Competition between anisotropy and superconductivity in organic and cuprate superconductors

We analyze the empirical correlation between the zero-temperature penetration depth λ_c(0) and the corresponding normal-state DC conductivity σ_c^DC, measured slightly above the transition temperature T_c, in different classes of quasi–two-dimensional superconductors, including cuprates and organics. For this purpose we invoke the scaling theory of quantum and finite-temperature critical phenomena. Important implications are: Superconductivity in the organic and cuprate superconductors is a genuine three-dimensional (3D) phenomenon. The competition between anisotropy and superconductivity destroys the latter in the 2D limit even in the ground state.
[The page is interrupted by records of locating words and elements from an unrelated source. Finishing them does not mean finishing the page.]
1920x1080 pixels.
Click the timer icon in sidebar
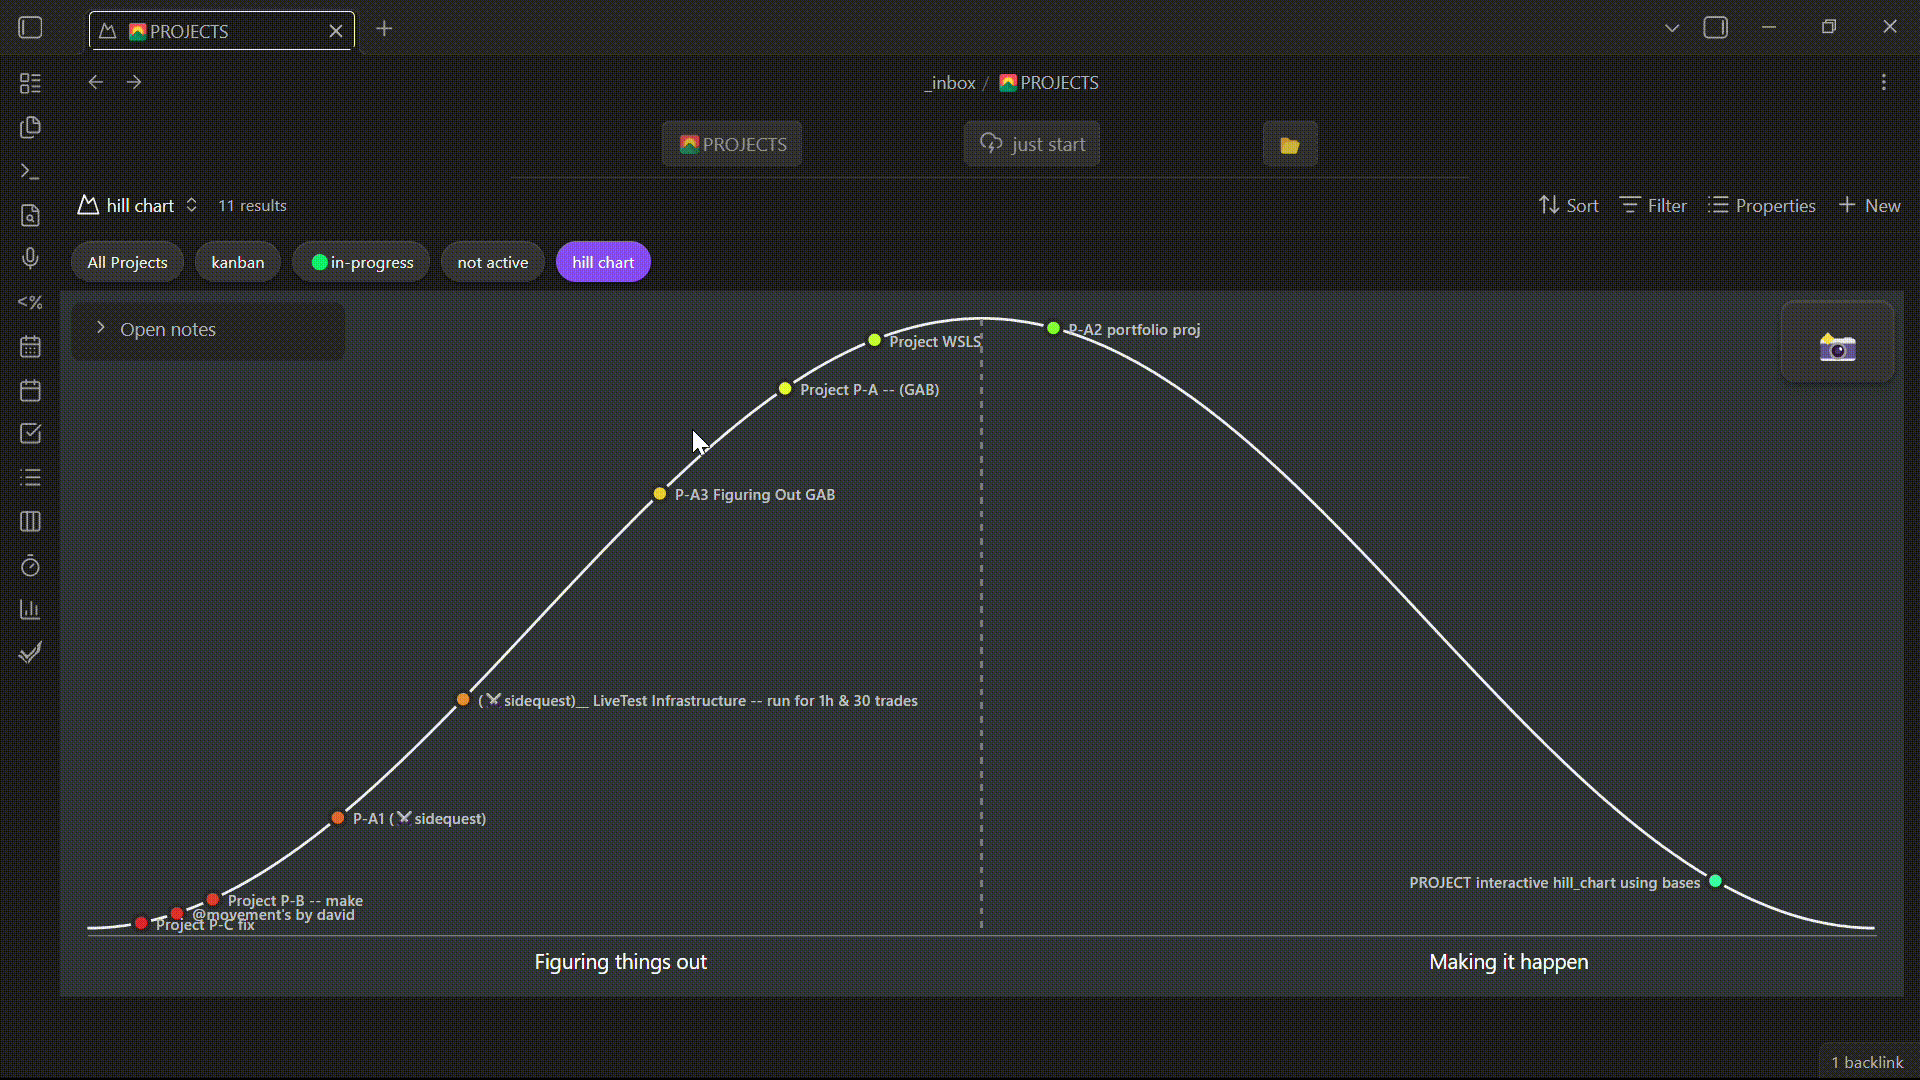[x=30, y=567]
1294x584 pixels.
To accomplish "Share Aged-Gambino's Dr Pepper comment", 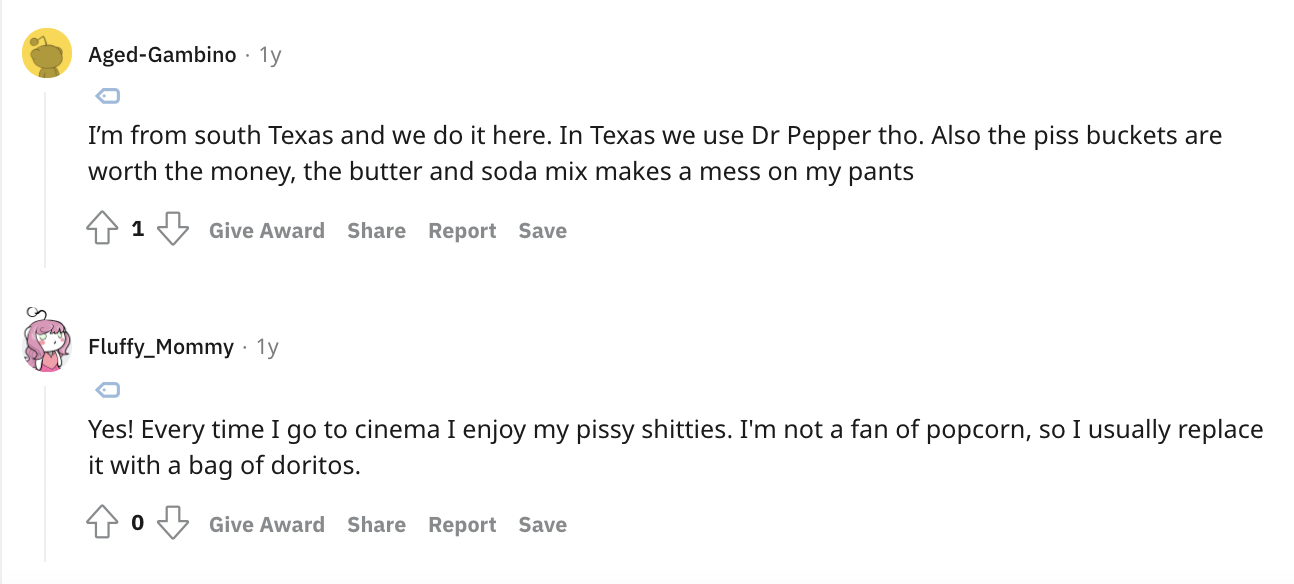I will point(376,231).
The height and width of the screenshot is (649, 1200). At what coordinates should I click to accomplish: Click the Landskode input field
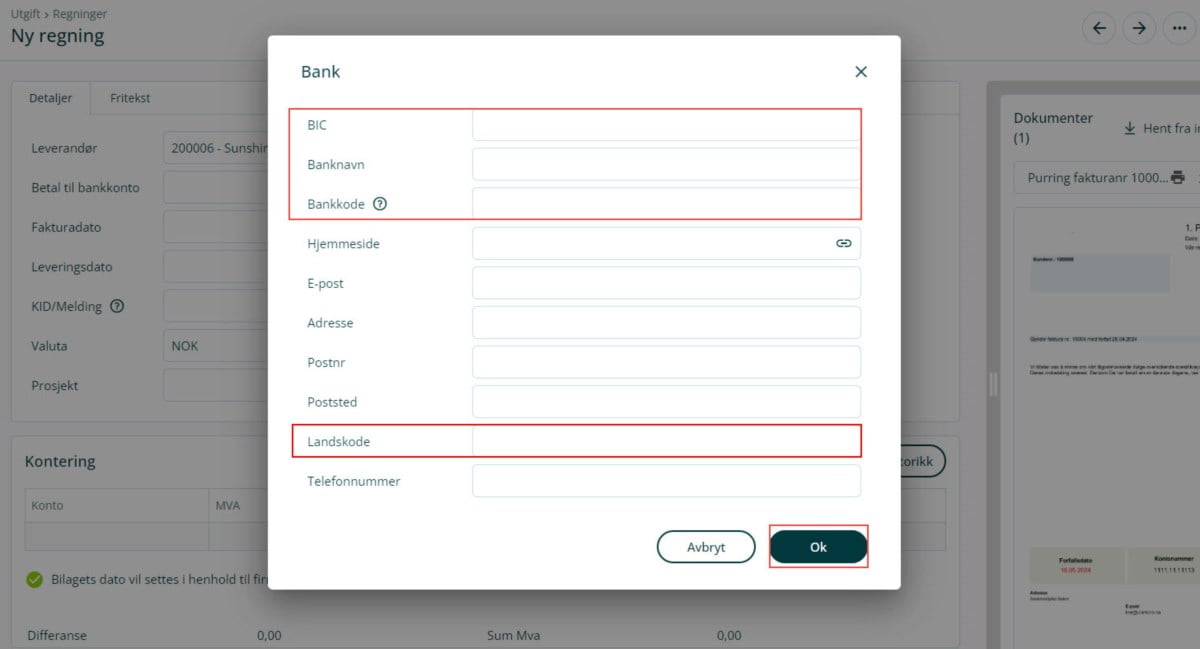[x=665, y=441]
The data uncovers the flow to quantum criticality, including the 2D quantum superconductor-to-insulator (2D-QSI) and the 3D quantum superconductor–to–normal-state (3D-QSN) transition. This flow gives a clear perspective of the regimes where quantum fluctuations are essential and mean-field treatments fail. Thus, a detailed account of the flow from mean-field to 2D-QSI criticality in organics and the crossover from the 2D-QSI to the 3D-QSN critical point in cuprates is a challenge for microscopic theories attempting to solve the puzzle of superconductivity in these materials.